Convert the data below into a JSON list of strings, one string for each line, with blank lines omitted. Leave the pictures out of the answer.

════════════════════

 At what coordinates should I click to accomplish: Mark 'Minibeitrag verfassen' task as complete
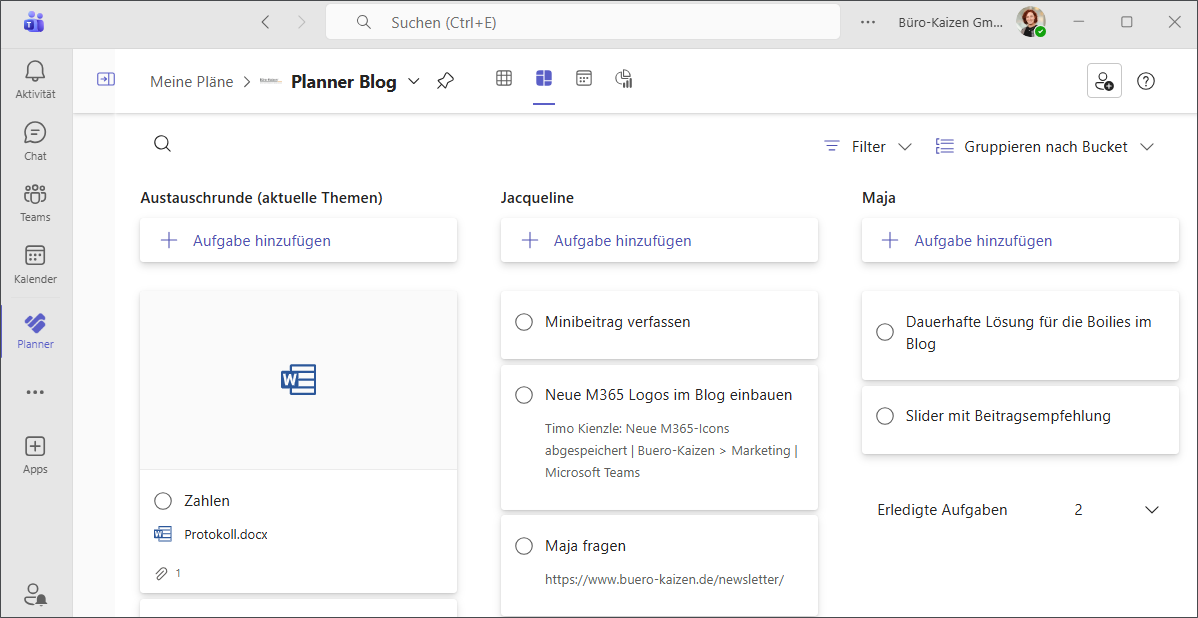pos(524,322)
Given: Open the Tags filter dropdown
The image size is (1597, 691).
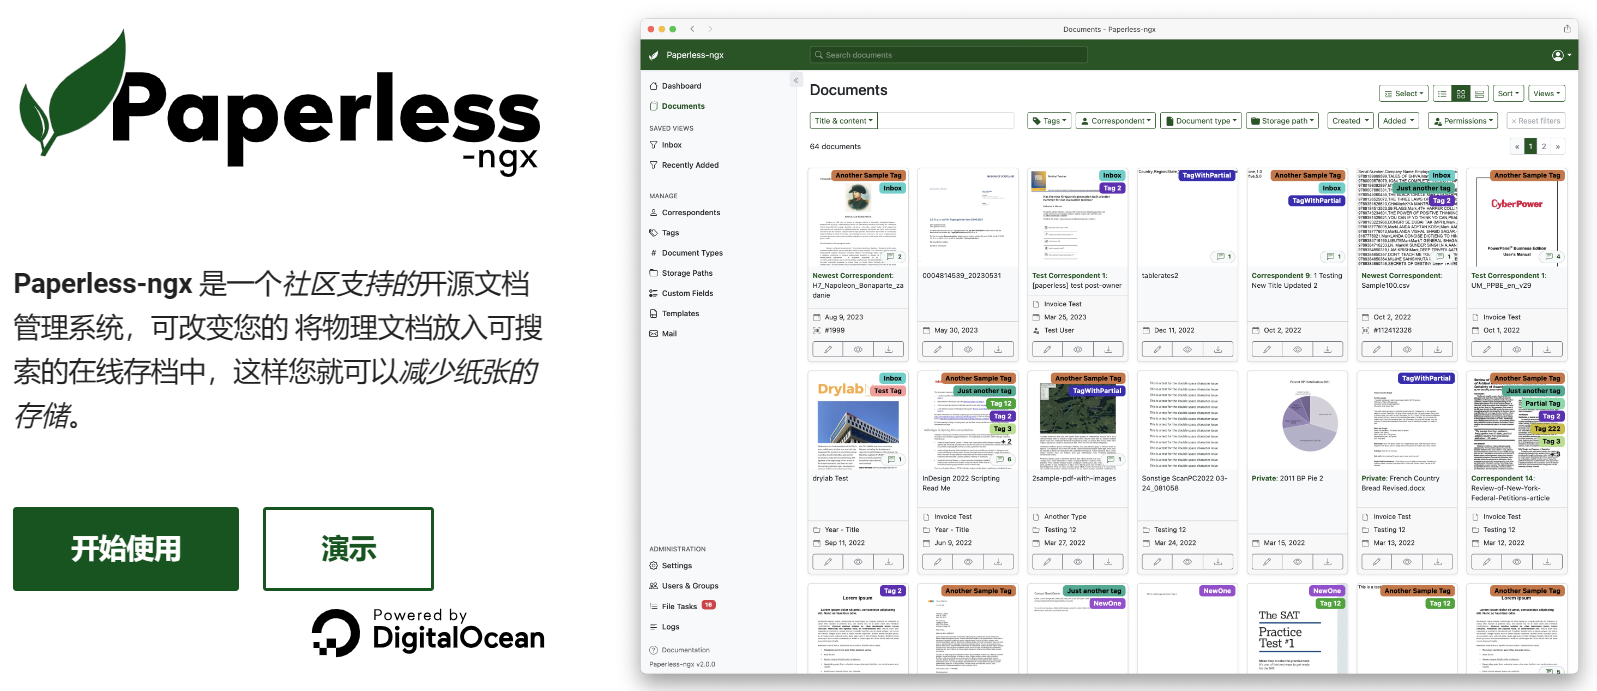Looking at the screenshot, I should click(x=1049, y=121).
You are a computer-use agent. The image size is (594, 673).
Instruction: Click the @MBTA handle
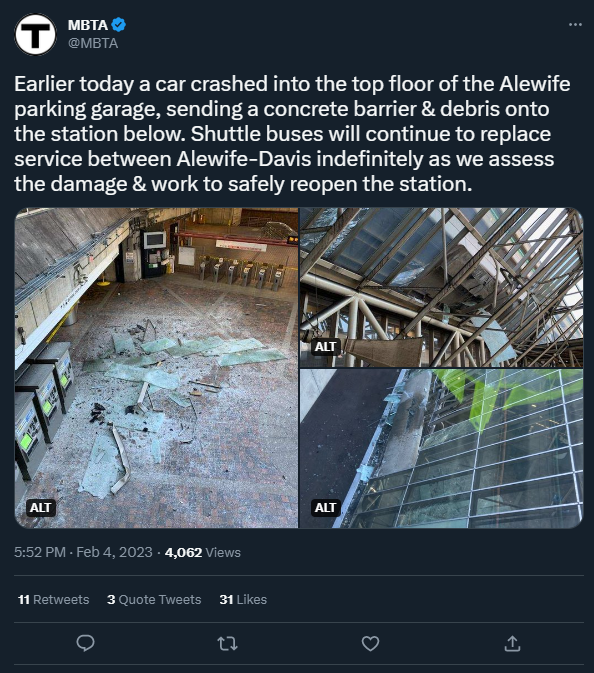93,43
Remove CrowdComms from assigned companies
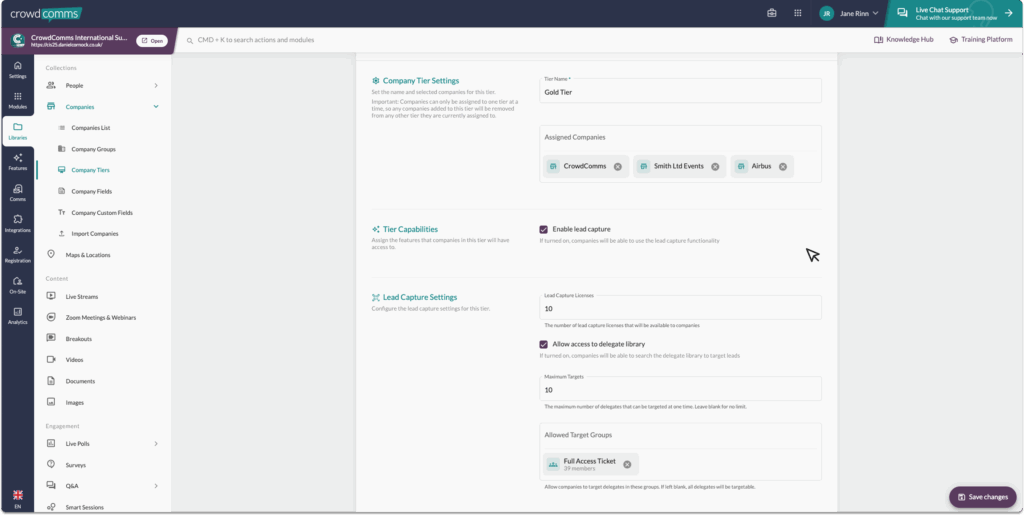 tap(618, 167)
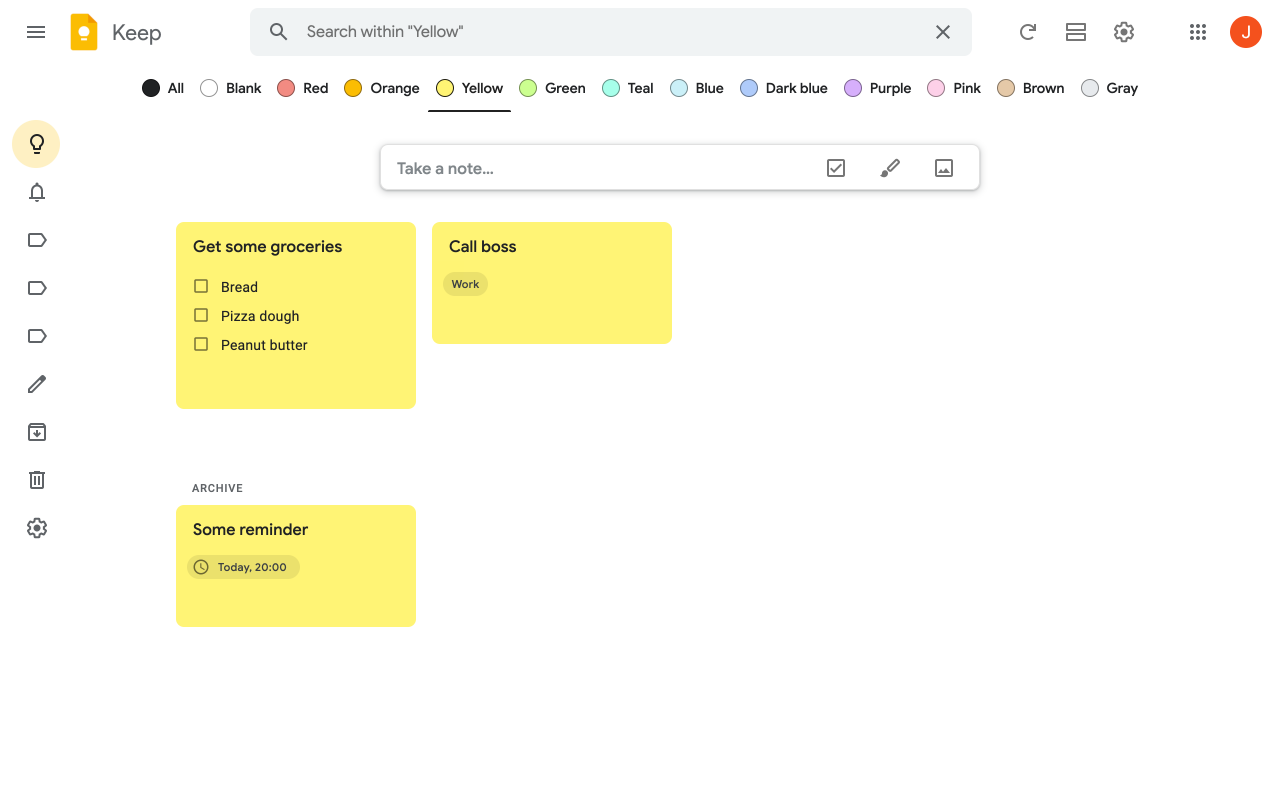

════════════════════

## FINAL RESULT
[
  " At what coordinates should I click to accomplish: Mark 'Minibeitrag verfassen' task as complete",
  "pos(524,322)",
  "Given: Open the Tags filter dropdown",
  "The image size is (1597, 691).",
  "Looking at the screenshot, I should click(x=1049, y=121).",
  "You are a computer-use agent. The image size is (594, 673).",
  "Instruction: Click the @MBTA handle",
  "93,43",
  "Remove CrowdComms from assigned companies",
  " tap(618, 167)"
]